FAST: Engaging the Community
As I helped the Families and Schools Together (FAST) team to prepare the classroom for the second weekly session, parents were already waiting outside and children were jostling to get in.
New families were arriving, having heard about FAST through their friends and relatives.
Sarah, a teacher at the school and a member of my FAST team, told me that parents had never been so engaged with the school. “FAST is really important for the school and the area,” she said.
FAST has engaged 30 families, including some who haven’t had much contact with the school before.
Sarah and her colleagues were really pleased with the number of families attending, and that some of the children they’ve seen really struggle at school had come.
Unlike many other parenting programmes, FAST is delivered in deprived communities but is open to any local family. This reduces the stigma of participating and encourages families to integrate and support each other.
Many families come to have fun and meet other families, and soon realise that FAST can really have a lasting benefit for their child.
The families settle in
The afternoon began as every FAST session does – with food.
The family who won the hamper last week were cooking and they had made a healthy feast for everyone on a tight budget. All the families really enjoyed trying the different rice and curry dishes and the family of cooks were really proud of their meal.

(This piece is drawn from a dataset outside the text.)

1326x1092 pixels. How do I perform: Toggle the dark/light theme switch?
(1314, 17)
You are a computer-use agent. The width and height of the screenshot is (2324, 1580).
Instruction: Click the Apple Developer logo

During the meal parents ask one of their children to serve them food first, and then the children serve themselves. This empowers the parents and helps children to obey instructions and be responsible.
For some families this is the only time they eat together; the meal is therefore a really important chance to talk and improve family bonds.
FAST felt calmer than last week as most people now knew what to expect. The children already had some favourite activities and were getting really excited.
After the meal this week the children volunteered to introduce their own family to the group.
FAST is making a difference
Paul is eight years old. His mum, Adriana, came to FAST to help Paul with his maths, as well as his behaviour at school. Every week Adriana normally has to talk to teachers to discuss his behaviour, but last week Paul behaved really well at school.
She was trying to think what she had done differently and realised that it was because of FAST. Paul really enjoyed having rare quality time with his mum, while the FAST team looked after his younger sister.
Adriana told me that Paul was now helping her around the house and had even served her breakfast.
It’s really exciting to see how quickly FAST can make a difference to children’s school work, and everyone in the FAST team can see the impact.
As one team member told me:
“FAST activities are quite simple but there’s a lot of research behind everything we do. I can see the difference when I look at the families.
“And even the families themselves are realising that it’s only the second week but FAST is making a real change.”
All names have been changed to ensure anonymity.